Breakneck speed

The rapid pace of AI research doesn’t help either. New discoveries are coming thick and fast. In the past year alone, tech companies have unveiled AI systems that generate images from text, only to announce—just weeks later—even more impressive AI software that can create videos from just text as well. That’s impressive progress, but the damage potentially associated with each new breakthrough can pose a relentless challenge. Text-to-image AI can infringe copyright and can be trained on datasets full of toxic material, leading to dangerous results.

“Chasing everything that’s really trendy, the hot-button issue on Twitter, is exhausting,” Choudhury says.

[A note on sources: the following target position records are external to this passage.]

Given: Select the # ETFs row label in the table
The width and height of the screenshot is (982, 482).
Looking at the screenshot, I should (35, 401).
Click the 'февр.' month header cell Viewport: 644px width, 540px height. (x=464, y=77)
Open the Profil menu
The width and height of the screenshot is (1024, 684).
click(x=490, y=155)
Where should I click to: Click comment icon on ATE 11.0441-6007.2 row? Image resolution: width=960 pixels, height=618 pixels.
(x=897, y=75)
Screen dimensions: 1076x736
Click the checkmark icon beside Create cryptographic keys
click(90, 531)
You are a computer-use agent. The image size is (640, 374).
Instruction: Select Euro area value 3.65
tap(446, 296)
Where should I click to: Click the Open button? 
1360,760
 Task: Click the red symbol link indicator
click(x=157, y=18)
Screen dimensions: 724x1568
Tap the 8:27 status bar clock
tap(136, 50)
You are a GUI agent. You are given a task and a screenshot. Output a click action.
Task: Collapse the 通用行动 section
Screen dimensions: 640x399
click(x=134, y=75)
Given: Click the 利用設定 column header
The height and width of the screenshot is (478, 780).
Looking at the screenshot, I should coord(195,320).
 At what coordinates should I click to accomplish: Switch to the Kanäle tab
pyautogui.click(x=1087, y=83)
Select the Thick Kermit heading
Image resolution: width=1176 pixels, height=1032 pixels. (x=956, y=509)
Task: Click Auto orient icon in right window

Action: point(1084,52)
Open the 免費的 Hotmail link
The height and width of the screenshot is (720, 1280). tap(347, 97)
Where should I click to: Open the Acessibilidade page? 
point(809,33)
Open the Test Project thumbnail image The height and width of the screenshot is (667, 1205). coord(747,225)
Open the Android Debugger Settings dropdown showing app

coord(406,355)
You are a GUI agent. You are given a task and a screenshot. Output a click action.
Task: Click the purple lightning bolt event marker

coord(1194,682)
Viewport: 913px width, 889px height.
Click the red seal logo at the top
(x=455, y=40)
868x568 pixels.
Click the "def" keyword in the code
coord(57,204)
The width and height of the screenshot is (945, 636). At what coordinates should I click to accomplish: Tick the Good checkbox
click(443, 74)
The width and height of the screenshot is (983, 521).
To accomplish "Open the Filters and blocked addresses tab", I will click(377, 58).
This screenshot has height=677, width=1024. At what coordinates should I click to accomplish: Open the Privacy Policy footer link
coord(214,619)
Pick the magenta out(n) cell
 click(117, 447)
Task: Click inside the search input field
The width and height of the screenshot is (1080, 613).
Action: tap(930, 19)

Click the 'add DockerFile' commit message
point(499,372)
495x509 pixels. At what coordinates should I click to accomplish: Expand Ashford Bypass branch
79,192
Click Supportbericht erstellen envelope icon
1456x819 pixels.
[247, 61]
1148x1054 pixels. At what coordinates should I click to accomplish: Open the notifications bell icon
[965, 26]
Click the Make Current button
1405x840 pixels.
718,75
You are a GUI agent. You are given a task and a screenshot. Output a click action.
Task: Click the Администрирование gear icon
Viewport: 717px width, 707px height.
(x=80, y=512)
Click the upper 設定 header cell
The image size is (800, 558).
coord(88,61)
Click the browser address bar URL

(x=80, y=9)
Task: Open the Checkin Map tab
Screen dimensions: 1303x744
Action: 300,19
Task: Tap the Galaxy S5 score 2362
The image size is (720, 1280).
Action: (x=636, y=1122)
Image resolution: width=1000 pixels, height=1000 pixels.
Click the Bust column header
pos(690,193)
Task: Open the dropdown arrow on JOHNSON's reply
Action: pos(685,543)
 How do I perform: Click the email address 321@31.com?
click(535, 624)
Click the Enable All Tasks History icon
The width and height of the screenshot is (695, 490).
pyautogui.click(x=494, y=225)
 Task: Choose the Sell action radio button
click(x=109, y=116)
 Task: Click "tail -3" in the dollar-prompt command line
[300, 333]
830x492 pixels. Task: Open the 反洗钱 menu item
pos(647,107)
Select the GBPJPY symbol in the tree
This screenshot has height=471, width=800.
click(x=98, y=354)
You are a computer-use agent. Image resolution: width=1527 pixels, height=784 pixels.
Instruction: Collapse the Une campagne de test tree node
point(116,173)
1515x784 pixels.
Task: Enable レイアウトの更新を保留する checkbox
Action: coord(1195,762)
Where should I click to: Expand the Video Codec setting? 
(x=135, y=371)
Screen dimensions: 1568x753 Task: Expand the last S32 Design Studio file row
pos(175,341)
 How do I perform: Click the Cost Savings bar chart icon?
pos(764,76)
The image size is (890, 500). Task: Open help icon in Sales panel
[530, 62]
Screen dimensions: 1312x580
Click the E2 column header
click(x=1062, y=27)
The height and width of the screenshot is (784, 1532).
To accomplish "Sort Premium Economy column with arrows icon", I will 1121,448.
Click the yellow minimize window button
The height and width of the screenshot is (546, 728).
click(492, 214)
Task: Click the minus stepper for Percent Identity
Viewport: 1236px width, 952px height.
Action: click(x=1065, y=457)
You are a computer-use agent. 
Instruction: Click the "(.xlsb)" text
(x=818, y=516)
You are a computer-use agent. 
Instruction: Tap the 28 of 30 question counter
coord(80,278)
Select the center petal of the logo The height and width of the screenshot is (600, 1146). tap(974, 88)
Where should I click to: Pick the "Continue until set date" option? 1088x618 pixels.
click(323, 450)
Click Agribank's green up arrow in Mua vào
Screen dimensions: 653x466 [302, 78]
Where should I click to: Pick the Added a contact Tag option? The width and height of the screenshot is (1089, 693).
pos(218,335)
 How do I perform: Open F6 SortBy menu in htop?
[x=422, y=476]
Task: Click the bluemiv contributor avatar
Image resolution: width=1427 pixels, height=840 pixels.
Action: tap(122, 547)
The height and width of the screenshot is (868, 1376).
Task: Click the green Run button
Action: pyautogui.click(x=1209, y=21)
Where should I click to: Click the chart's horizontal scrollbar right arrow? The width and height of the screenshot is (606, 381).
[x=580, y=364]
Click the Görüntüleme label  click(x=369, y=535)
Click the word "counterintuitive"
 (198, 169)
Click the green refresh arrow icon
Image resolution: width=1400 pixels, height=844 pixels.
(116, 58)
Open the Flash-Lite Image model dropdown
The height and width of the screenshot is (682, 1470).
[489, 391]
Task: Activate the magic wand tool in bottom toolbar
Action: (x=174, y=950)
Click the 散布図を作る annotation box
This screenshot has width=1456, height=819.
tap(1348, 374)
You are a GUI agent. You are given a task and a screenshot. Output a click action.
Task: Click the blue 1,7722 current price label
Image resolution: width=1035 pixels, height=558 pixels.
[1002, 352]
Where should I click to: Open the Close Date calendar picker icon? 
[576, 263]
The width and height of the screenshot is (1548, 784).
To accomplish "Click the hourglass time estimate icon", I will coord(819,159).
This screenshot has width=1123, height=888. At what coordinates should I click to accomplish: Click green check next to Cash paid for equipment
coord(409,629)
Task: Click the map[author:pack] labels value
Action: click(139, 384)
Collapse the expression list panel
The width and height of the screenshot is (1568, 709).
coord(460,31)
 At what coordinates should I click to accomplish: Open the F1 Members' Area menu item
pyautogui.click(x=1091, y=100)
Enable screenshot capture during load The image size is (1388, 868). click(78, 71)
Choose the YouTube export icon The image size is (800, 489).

Ethicists can’t be experts on the myriad of different problems each new breakthrough poses, she says, but she still feels she needs to keep up with every twist and turn of the AI ​​information cycle for fear of missing something important.

Chowdhury says working as part of a well-resourced team at Twitter has helped, reassuring her that she doesn’t have to carry the burden alone. “I know I can go away for a week and things won’t fall apart because I’m not the only person who does,” she says.

But Choudhury works at a large tech company with the means and desire to hire an entire team to work on responsible AI. Not everyone is so lucky.

People at smaller AI startups face a lot of pressure from venture capitalists to grow the business, and the checks written to you from investor contracts often don’t reflect the extra work needed to build responsible technologies, says Vivek Katial, a data scientist at Multitudes, an Australian startup working on ethical data analytics.

The tech sector needs to demand more from venture capitalists to “recognize the fact that they have to pay more for technology that’s going to be more responsible,” Katial says.

The problem is that many companies can’t even see they have a problem at first, according to a report published by MIT Sloan Management Review and Boston Consulting Group this year. AI is a top strategic priority for 42% of respondents to the report, but only 19% say their organization has implemented a responsible AI program.

Some may believe they’re considering mitigating AI risks, but they’re simply not hiring the right people for the right roles and then giving them the resources they need to put responsible AI into practice, Gupta says.